Durante décadas, o valor mais adotado na prática clínica como ponto de corte para ferritina foi de 15 ng/mL, referência usada para indicar estoques reduzidos de ferro no organismo.
Mais recentemente, propostas da American Society of Hematology (ASH) indicam uma possível atualização desse parâmetro, com sugestão de elevação para 30 ng/mL em pessoas que menstruam.
A discussão surge a partir de novas evidências que questionam se o limite tradicional pode subestimar casos de deficiência de ferro em determinados grupos.
Novo limite para anemia
Essa proposta ainda não foi consolidada como diretriz oficial. O material divulgado pela ASH em 2025 corresponde a um documento preliminar, submetido a consulta pública entre setembro e outubro daquele ano, o que o coloca em uma fase intermediária do processo de elaboração de recomendações clínicas.

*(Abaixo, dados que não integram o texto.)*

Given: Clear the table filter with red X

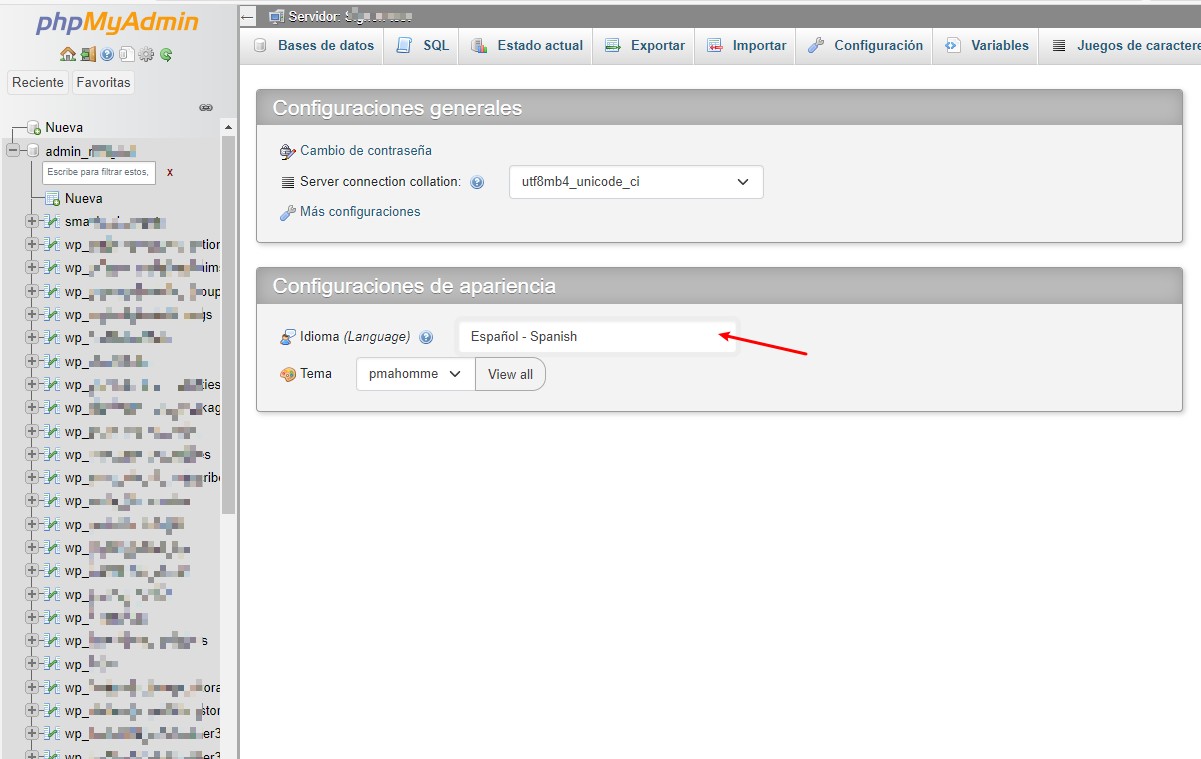Looking at the screenshot, I should 170,172.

No texto em discussão, a entidade sugere a substituição do limite tradicional de 15 ng/mL por 30 ng/mL como referência mais adequada para identificação de deficiência de ferro.

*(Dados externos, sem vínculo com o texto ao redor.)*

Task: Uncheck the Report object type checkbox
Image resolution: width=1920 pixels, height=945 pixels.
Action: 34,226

O documento também prevê cenários específicos em que valores mais altos podem ser considerados, como em casos de menstruação intensa, planejamento de gestação, cirurgia programada ou presença de sintomas persistentes, chegando a indicar até 50 ng/mL como parâmetro mais seguro para avaliação clínica.
Debate científico
A discussão sobre a revisão dos critérios diagnósticos está ligada à preocupação com o possível subdiagnóstico da deficiência de ferro, especialmente em mulheres em idade reprodutiva.
Estudos recentes indicam que níveis de ferritina abaixo de 30 μg/L podem já representar redução significativa das reservas de ferro, mesmo sem anemia.

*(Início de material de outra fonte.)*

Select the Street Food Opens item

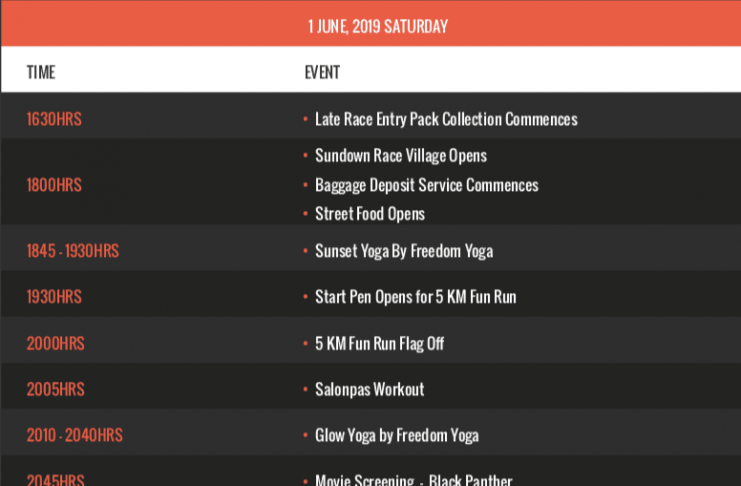370,214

Entre os sintomas mais associados estão fadiga persistente, dificuldade de concentração, sensação de “névoa mental” e recuperação física mais lenta. Apesar dessas evidências, ainda não há consenso internacional.
Em 2026, a atualização da ASH segue em andamento, enquanto outras sociedades médicas mantêm pontos de corte variáveis, geralmente entre 25 e 30 ng/mL, conforme o contexto clínico e os sintomas apresentados.